Finally, I'd like to dedicate this 9/11 post to my Uncle Steven (on my mother's side), who through luck or whatever good fortune or power he and others may choose to believe in, walked out of the Twin Towers of the World Trade Center on September 11, 2001 and home to his beloved family.

And now, let's continue with the next film in my collection, and this time we'll all try to laugh a little...

Saturday, September 10, 2011


(November 1971, U.S.)

For the benefit of those possible few that aren't widely familiar with Steven Spielberg's career, let's make this perfectly clear - JAWS was not his first film! Got that? Like many other struggling new film directors, the man had to start out at the bottomless pit of television. DUEL was his first film and it was made for the ABC-TV Movie of the Weekend. Look at the film today, though, and you'll likely agree it had all the spectacular makings for a theatrical feature, or at the very least as part of a double bill at the local drive-in movie theater. Actually, it was released as a theatrical feature in Europe.

Let me ask you all a blunt question? Have you ever been driving on the highway and come into contact with a real asshole driver? Or have you ever acted like one yourself? My own answer to that is 'yes' on both accounts? I mean, come on, even the best of us can get a little impatient and angered on the road, and as a result we just might piss somebody off. It can happen. However, you don't want what happens to mild-mannered Los Angeles salesman David Mann (played by Dennis Weaver) to happen to you on the road...ever! All HE did was encounter a grimy and rusty Peterbilt 281 tanker truck, traveling slower than the speed limit and expelling thick plumes of sooty diesel exhaust. Mann passes the unsightly truck, which promptly roars past him and slows down. David passes the truck a second time and is startled when it suddenly issues a long air horn blast. In short, the truck driver (a truck driver that we, the viewer, NEVER get to see!) gets awfully pissed and decides that David will now be his new target in a game, or "duel" of cat-and-mouse wits on the road. Wits will eventually evolve into many attempts of murder as the "Goliath" truck overpowers the "David" (hey, did you get that one, too?) small, red Plymouth Valiant. On paper, the premise may sound a bit mild, but when you watch the film and incredible fear involved in the life of this ordinary man, you can feel the terror happening.

Think back now to the monsterous moments of Spielberg's films when the leviathan of the great white shark in JAWS (1975) stalked it's prey, or when the man-made dinosaurs did the same in JURASSIC PARK (1993). Now consider that the menacing truck in DUEL was the prerequisite to all of that. The monster can come in many forms. For us, the reality of the unstable driver may be a lot more reality to bear than the shark or the dinosaur.

Favorite line or dialogue:

David Mann: "Come on you miserable fat-head, get that fat-ass truck outta my way!"

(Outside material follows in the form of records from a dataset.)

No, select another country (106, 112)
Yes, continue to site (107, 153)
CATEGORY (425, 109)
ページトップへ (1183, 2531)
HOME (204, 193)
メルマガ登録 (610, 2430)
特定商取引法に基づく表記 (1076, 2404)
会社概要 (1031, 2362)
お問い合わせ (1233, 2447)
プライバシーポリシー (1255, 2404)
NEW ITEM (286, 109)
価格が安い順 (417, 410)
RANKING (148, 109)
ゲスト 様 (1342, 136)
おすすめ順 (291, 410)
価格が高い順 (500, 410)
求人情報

(I know just how he feels!)

Friday, September 9, 2011


(November 1933, U.S.)

It's funny how time can be kind to a film. Considered a classic now and my personal favorite Marx Brothers film of their entire career, DUCK SOUP was a considered a box office and critical disappointment back in 1933. I can't possibly imagine why. The outrageous dialogue and anarchy of Groucho, Chico and Harpo (Zeppo was just simply NOT funny!) must have been a comic miracle during the time of the Great Depression when Americans desperately needed to laugh their troubles away for a time. For my own tastes, this is the film that has the most memorable quotes and it's one of the few where I don't have to sit through Harpo playing the harp. Remember, I'm not to keen on musicals in general.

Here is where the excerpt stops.